The escalation in bank borrowing of 133% in the revised FY22 target was attributed to weak revenue generation and a shift in policy.
Since FY 2019, the Ministry of Finance has become dependent on banks to borrow instead of saving certificates to reduce interest payment pressure on the home front.
It has to pay a higher interest rate on savings certificates than on borrowing from banks, Finance Division officials said.
Economists said the trade-off between liability for interest payments and the cost of bank borrowing was not an appropriate option.
Opportunities to generate higher incomes and tap more foreign loans at low interest rates are appropriate options to keep the flow of private sector credit uninterrupted, they said.

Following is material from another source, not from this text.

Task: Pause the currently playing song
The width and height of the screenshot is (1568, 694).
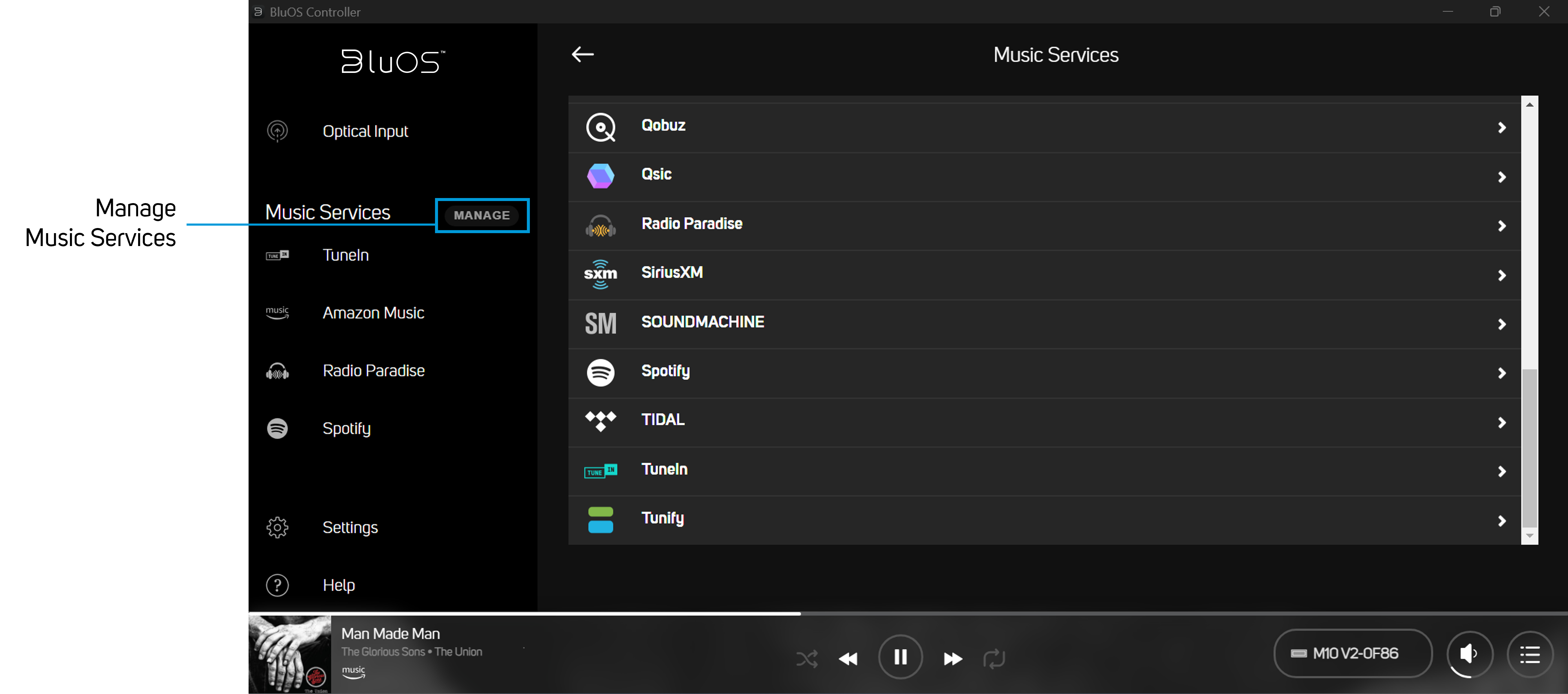Action: coord(900,657)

The former chief economist of the World Bank office in Dhaka, Zahid Hussain, however, said the current government was unable to explore appropriate options needed to close its budget gap.
Inadequate tax administration reform and lack of automation have made it impossible for the government to increase revenue mobilization, he noted.
The country’s overall tax-to-GDP ratio is one of the lowest in South Asia, while growth has stagnated for a decade.
Economic Relations Division officials said foreign loan commitment from bilateral and multilateral lenders in the pipeline has reached more than $51 billion due to lack of project implementation capacity of ministries and divisions. .
In its reaction to the budget, the Federation of Bangladesh Chambers of Commerce and Industry expressed concern over the planned bank loans for FY23 from July 1.
FBCCI chairman Md Jashim Uddin suggested that the government should explore low-cost foreign loans for deficit financing.
He said the bank borrowing target could slow private sector credit growth which had been on the rise in recent months due to higher demand for industrial commodities amid post-Covid stimulus efforts.
The latest data from the Bangladesh Bank showed that the country’s private sector credit growth in April rose to 12.48%, but remained below the BB’s monetary policy target of 14.8% for l exercise 22.
The higher credit growth to the private sector was also attributed to higher prices for industrial raw materials in the global market due to the Russian-Ukrainian war since February.
Short-term forecasts from the Ministry of Finance showed that government borrowing from banks would continue in the coming years.
The “Medium Term Macroeconomic Policy Statement for FY23-25” did not foresee any decrease in bank borrowing as approximately Tk 1,14,800 crore would be borrowed in FY24 and Tk 1,28,940 crore in FY24. exercise 25.
Ali Reza Iftekhar, former chairman of the Bangladesh Bankers Association, said high government borrowing still risked drying up banks.
Banks that lack liquidity face more problems, he said.
Local commercial banks have been providing credit to the government formally since the late 2000s.
The government introduced the projection in the budget to avoid criticism from economists that bank borrowing without projection was creating problems for banks in managing funds, a senior finance division official said.
The Bangladesh Bank prepares a list in the first month of the financial year, making government plans for borrowing, and the list is sent to commercial banks so that they can participate in treasury bills and bonds which are the main government borrowing tools. from banks.